Otros destinos con plantaciones de Kiwis son Mercedes y Madariaga, ambos proponen actividades turísticas.
Frutos finos en Baker: frambuesas y zarzamoras
En Barker, partido de Benito Juárez, el verano se tiñe de rojo. Frambuesas y zarzamoras crecen en Estación Barker, una de las pocas plantaciones de frutos finos de la región abiertas al público. Allí, el visitante puede caminar entre las hileras, conocer el cultivo y comprender el trabajo que hay detrás de cada fruto.
“La cosecha en esta época suele darse bien, aunque la primavera puede venir con muchas lluvias”, explica Sebastián Rodríguez, a cargo de la plantación.

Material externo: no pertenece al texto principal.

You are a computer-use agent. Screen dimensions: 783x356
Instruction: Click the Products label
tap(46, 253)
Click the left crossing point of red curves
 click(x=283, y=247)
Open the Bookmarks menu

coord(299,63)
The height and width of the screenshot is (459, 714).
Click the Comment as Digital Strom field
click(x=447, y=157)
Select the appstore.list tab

Por su intensidad y equilibrio, la frambuesa es ideal para la ensalada de frutas: “Aporta color, sabor y la acidez justa”. Y con orgullo dice: “Que nuestra producción llegue a la mesa de muchas familias que puedan disfrutar un producto cultivado en Barker tiene un valor muy especial”.
Por su intensidad, color y acidez justa, la frambuesa aporta equilibrio y frescura a la ensalada de frutas, además de una historia que habla de producción local y orgullo territorial.
Cada fruta cuenta algo más que sabor. Habla de cercanía, de manos que trabajan la tierra, de productos que viajan poco y llegan frescos. Preparar una ensalada de frutas es elegir identidad, paisaje y temporada.
Un gesto simple que llena la mesa de verano, de historias y de sabores reales. Y que, bocado a bocado, también invita a pensar el próximo viaje.